Quem chega à Ilha de Itamaracá encontra, logo nas primeiras caminhadas, uma paisagem marcada por cores vivas, pinceladas precisas e letras desenhadas à mão. Presentes em embarcações, fachadas de comércios, placas e oficinas, esses letreiros fazem parte da identidade da ilha há décadas. A partir deste sábado (4), esse patrimônio gráfico passa a ocupar o centro das atenções com a exposição Letras da Ilha, aberta ao público na Embaixada da Ciranda Lia de Itamaracá, com entrada gratuita.
A mostra nasceu de uma pesquisa iniciada em 2020 pela designer gráfica e pesquisadora Lili Nascimento, que percorreu diferentes regiões da ilha registrando a produção dos pintores letristas locais. O trabalho começou durante a vigência da Lei Aldir Blanc em Pernambuco e ganhou continuidade na Universidade Federal de Pernambuco (UFPE), onde se transformou em seu Trabalho de Conclusão de Curso, orientado pela professora Solange Coutinho.
O resultado é um acervo que reúne fotografias, vídeos, obras e letreiros originais capazes de revelar como a tipografia popular se tornou parte da paisagem de Itamaracá. A exposição apresenta uma produção artística construída no cotidiano, distante dos grandes centros urbanos, mas profundamente ligada à memória coletiva da população.

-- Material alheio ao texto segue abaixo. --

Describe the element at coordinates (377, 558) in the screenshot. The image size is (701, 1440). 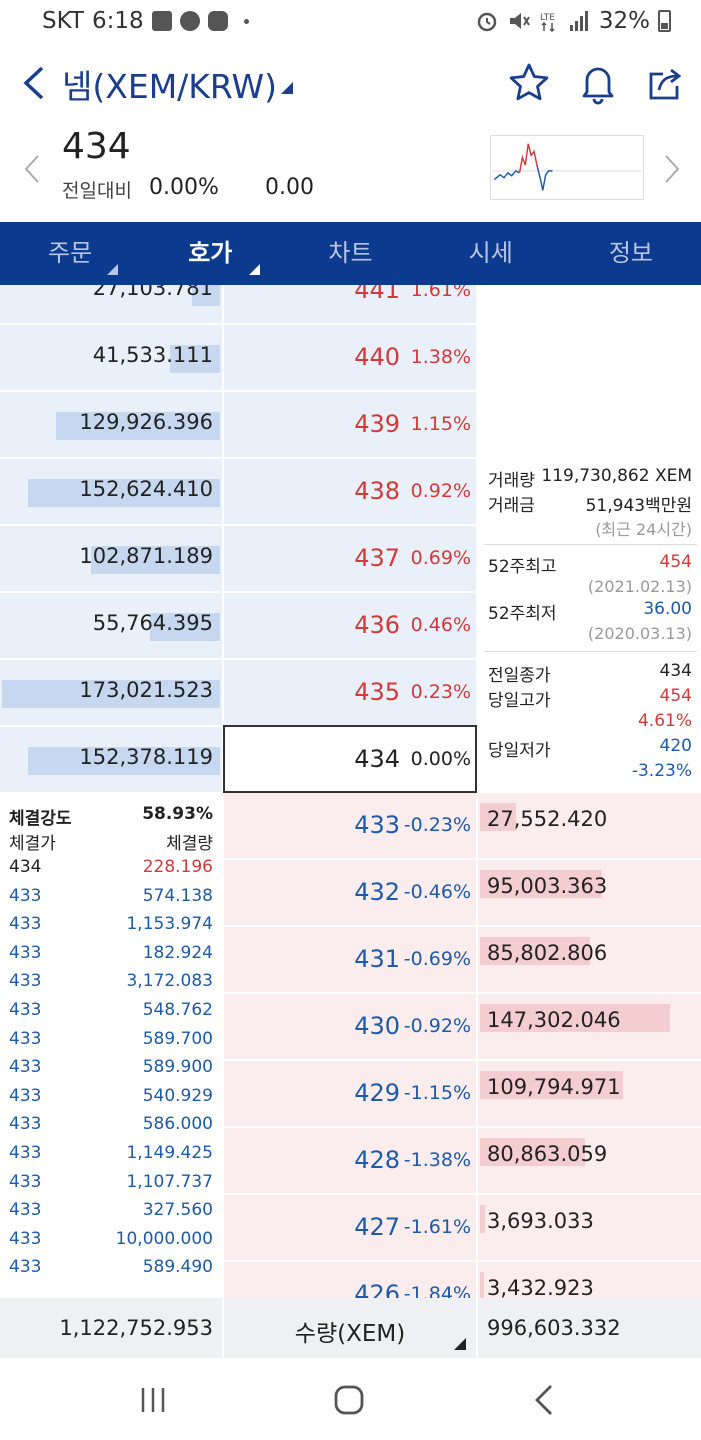
I see `ask-price: 437` at that location.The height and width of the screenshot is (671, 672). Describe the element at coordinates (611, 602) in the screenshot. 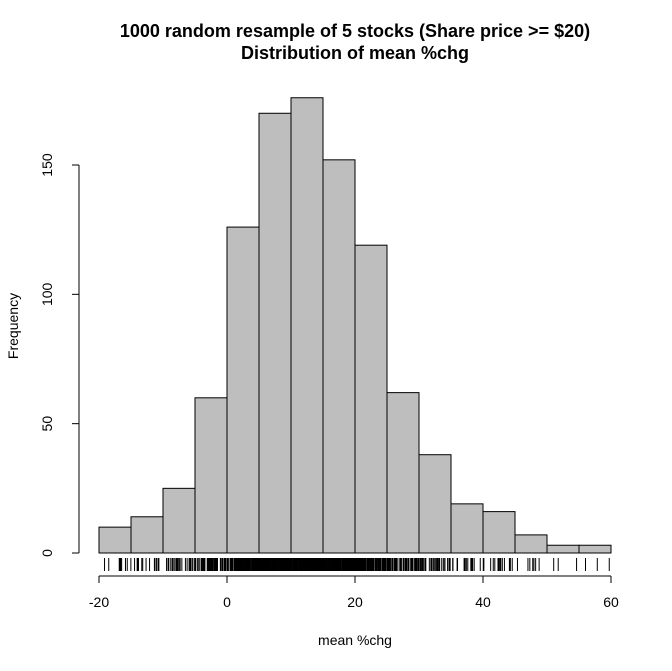

I see `x-tick-label: 60` at that location. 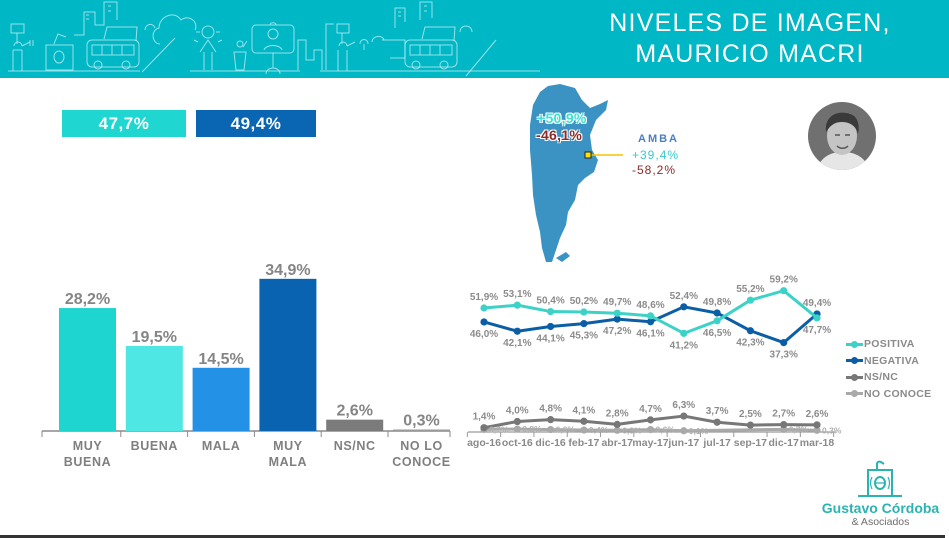 I want to click on point-value-label: 4,1%, so click(x=584, y=410).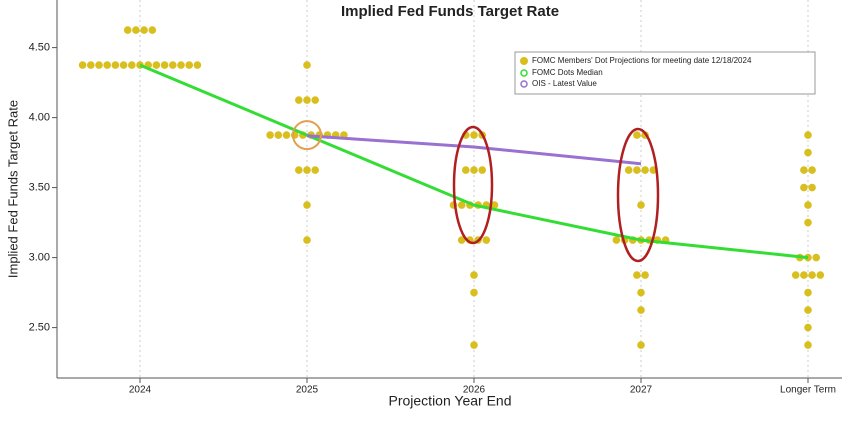 Image resolution: width=848 pixels, height=422 pixels. What do you see at coordinates (808, 390) in the screenshot?
I see `x-tick-label: Longer Term` at bounding box center [808, 390].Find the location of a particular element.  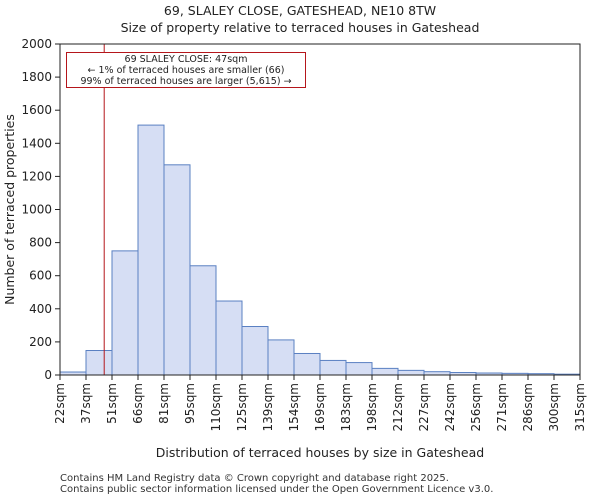

y-axis-label: Number of terraced properties is located at coordinates (10, 210).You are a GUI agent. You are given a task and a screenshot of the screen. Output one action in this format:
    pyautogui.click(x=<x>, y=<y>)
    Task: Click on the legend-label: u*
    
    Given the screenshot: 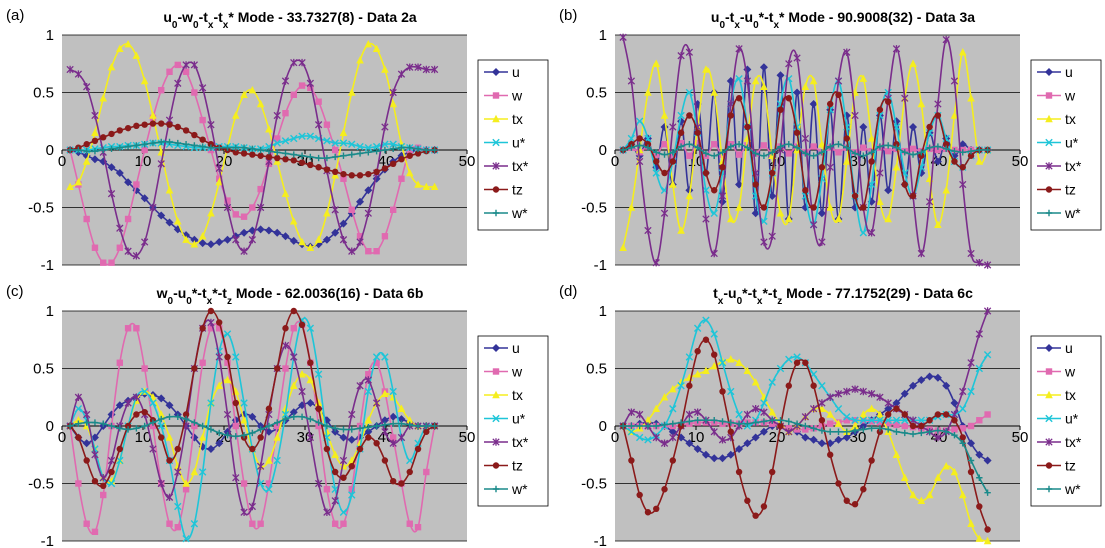 What is the action you would take?
    pyautogui.click(x=1072, y=419)
    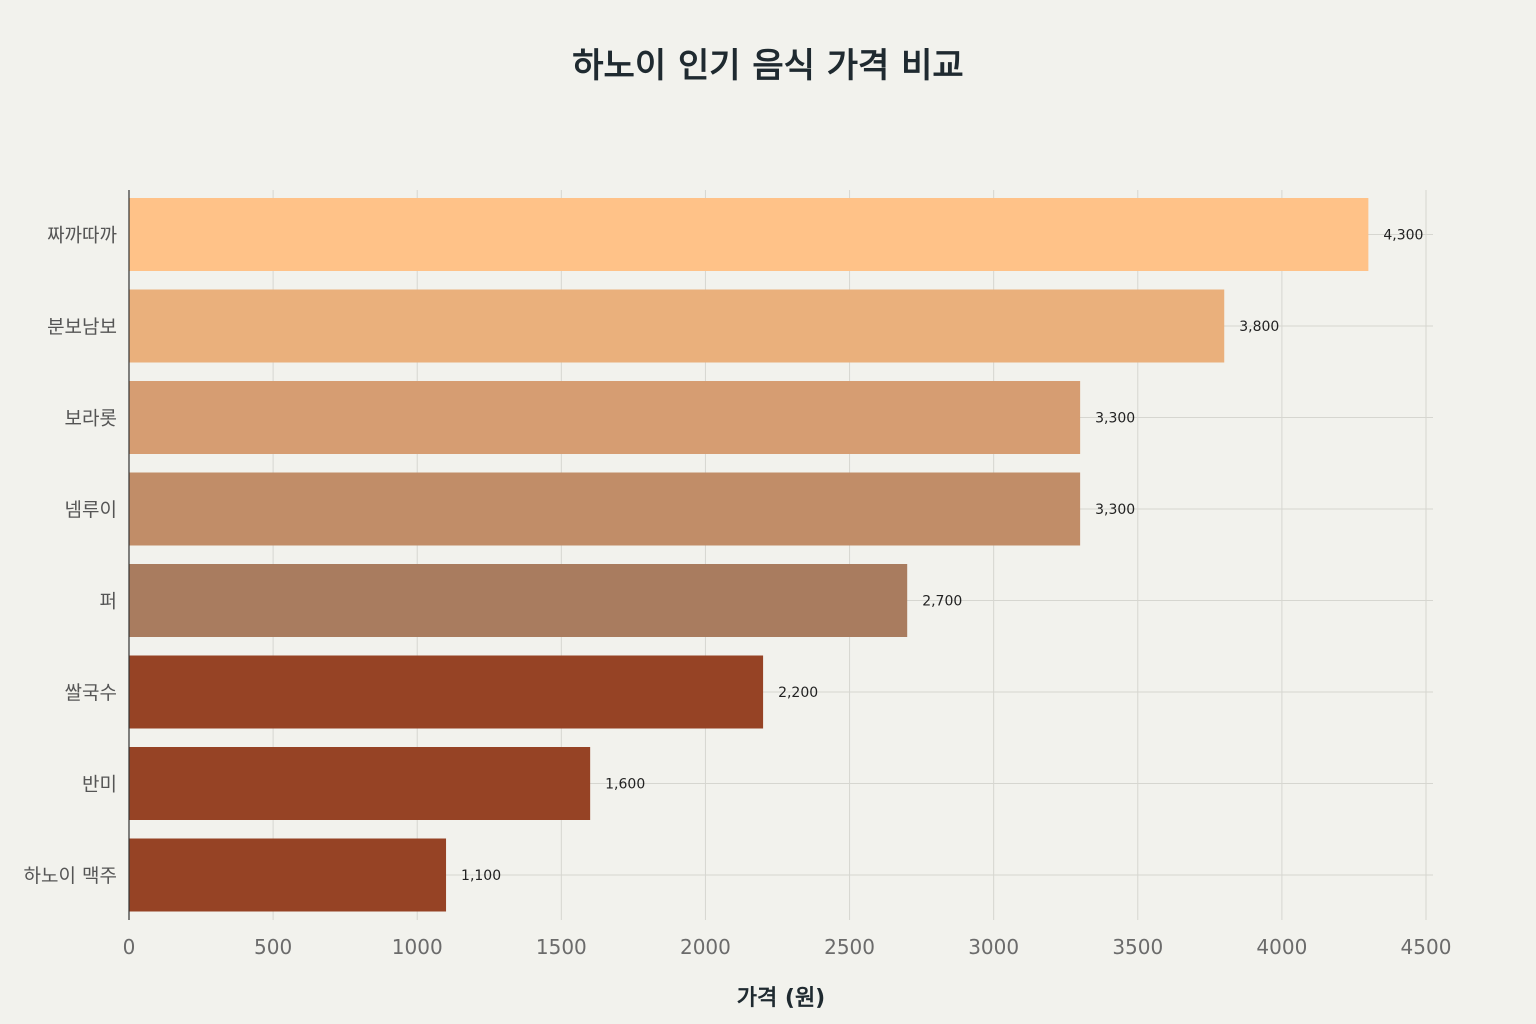  I want to click on category-label: 하노이 맥주, so click(70, 876).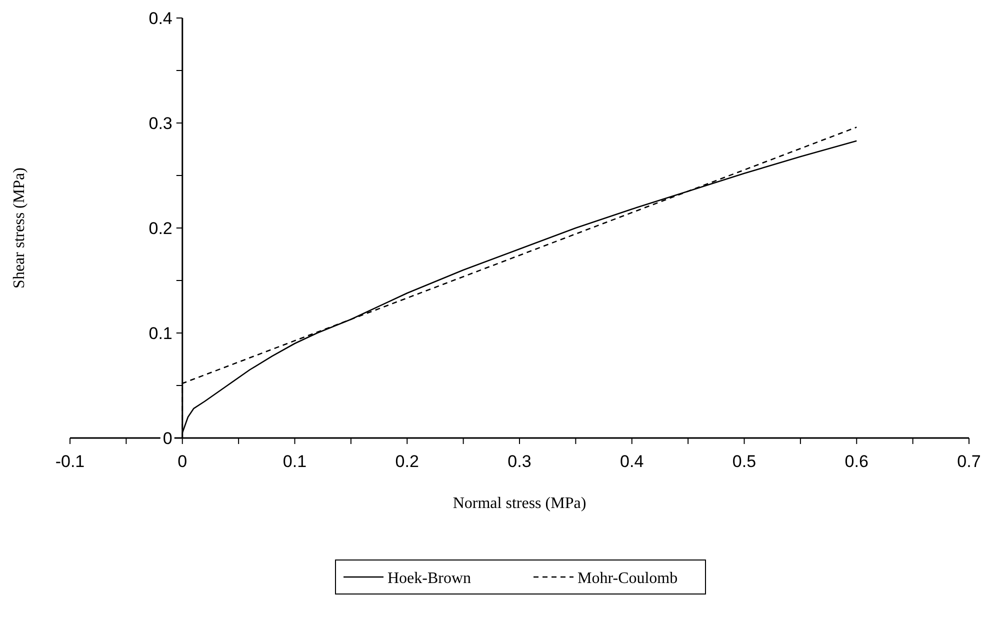  I want to click on legend-label: Hoek-Brown, so click(430, 578).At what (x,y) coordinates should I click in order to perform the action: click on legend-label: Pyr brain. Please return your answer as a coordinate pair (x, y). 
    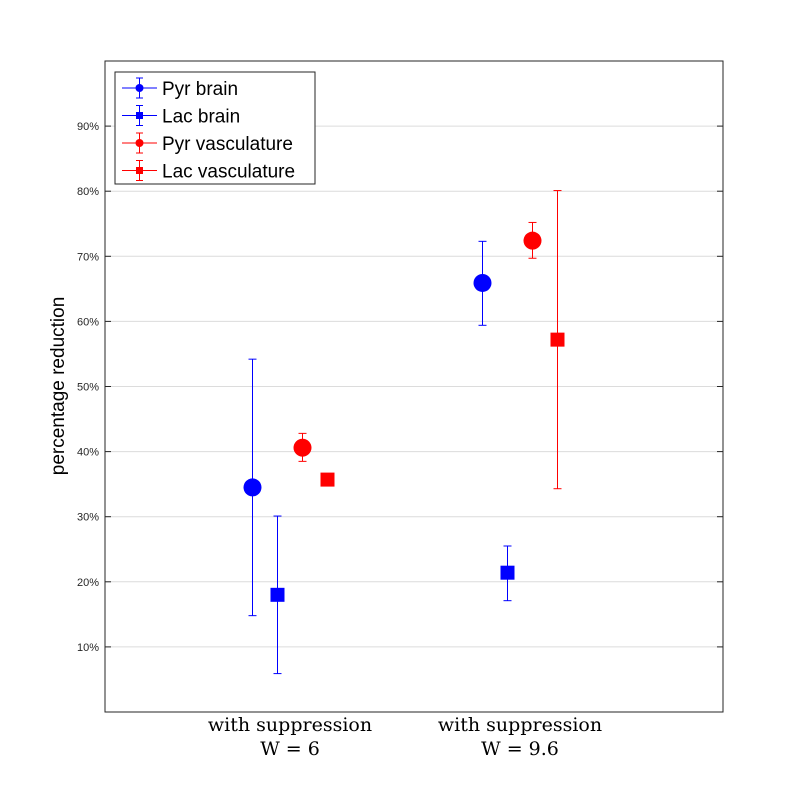
    Looking at the image, I should click on (200, 90).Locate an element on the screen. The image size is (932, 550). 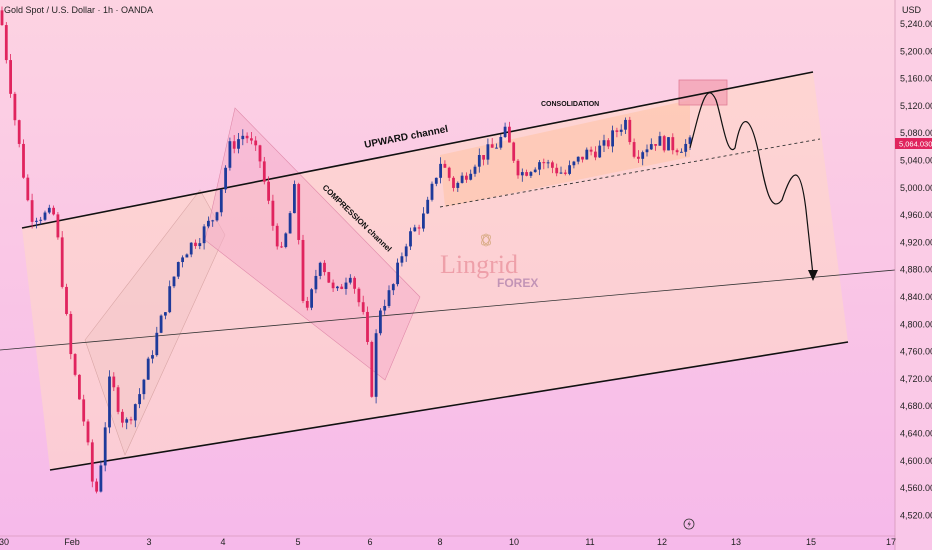
time-tick-label: 17 is located at coordinates (891, 542).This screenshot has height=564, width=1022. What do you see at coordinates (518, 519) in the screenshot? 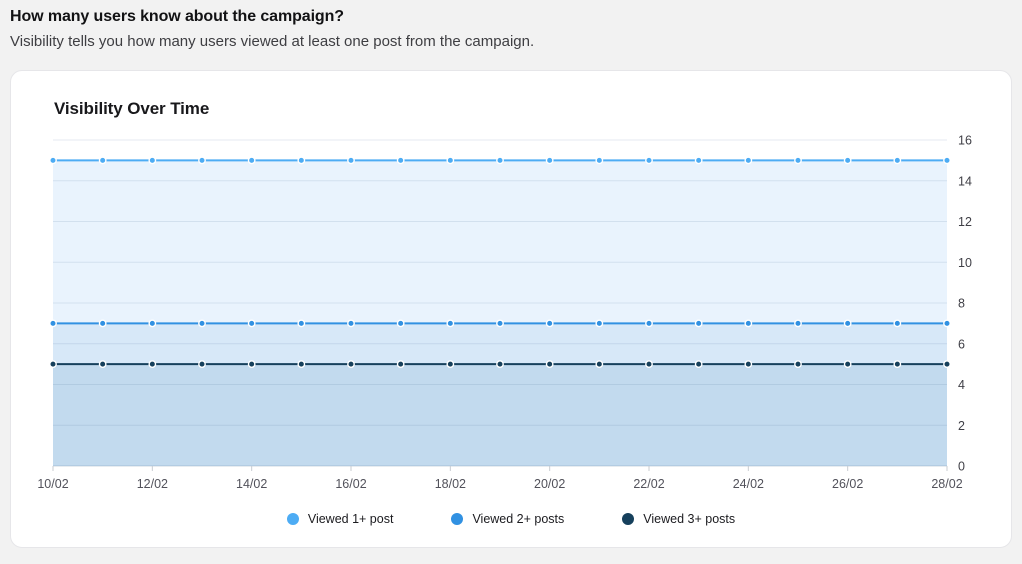
I see `legend-label: Viewed 2+ posts` at bounding box center [518, 519].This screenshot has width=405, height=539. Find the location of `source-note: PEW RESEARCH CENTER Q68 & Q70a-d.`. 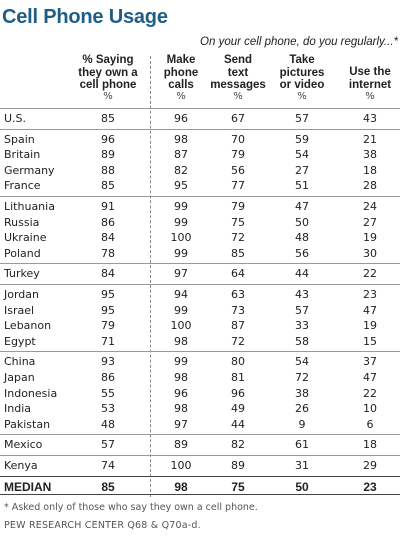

Entre os artistas retratados está Natanael Pires, conhecido como Tuca Pintor, um dos nomes mais tradicionais da pintura de letreiros na ilha. Há mais de quarenta anos, ele assina trabalhos em jangadas, baiteiras, fachadas comerciais, placas, velas e nos tradicionais bandeirões utilizados durante a Buscada de Nossa Senhora do Pilar, uma das celebrações religiosas mais importantes da região.
A pesquisa também destaca Dilza Fernanda, única mulher pintora letrista identificada durante o levantamento. Autodidata, ela iniciou sua trajetória produzindo pinturas para campanhas eleitorais e, ao longo dos anos, passou a desenvolver fachadas, paisagens, letreiros e pinturas decorativas, construindo uma carreira em um ofício historicamente ocupado por homens.
Outros nomes presentes na exposição são John Alex, artista paulista radicado em Itamaracá que atua com murais, fachadas e sinalização comercial, e Edilson Catanha, que desde 2019 vem deixando sua marca em mercados, embarcações e diversos espaços públicos da ilha.
A mostra também contextualiza o papel desses profissionais durante a preparação da Buscada de Nossa Senhora do Pilar, tradição com mais de dois séculos de história. Antes da celebração, barcos e jangadas passam por manutenção, recebem novas pinturas e têm seus letreiros renovados, preservando um costume que atravessa gerações e continua fazendo parte da cultura local.
O projeto ainda se desdobra em outras iniciativas. A pesquisa dará origem ao livro Letras da Ilha, atualmente em fase de produção com recursos do Funcultura, reunindo textos de Lili Nascimento e Solange Coutinho, além das fotografias de Ytallo Barreto, com lançamento previsto para o fim deste ano.
Encerrando a programação, será realizada uma oficina de pintura de letreiros voltada para jovens da região. A atividade será conduzida por Lili Nascimento e Solange Coutinho em parceria com os próprios mestres letristas, criando um espaço de troca entre diferentes gerações e incentivando a continuidade de um conhecimento construído na prática.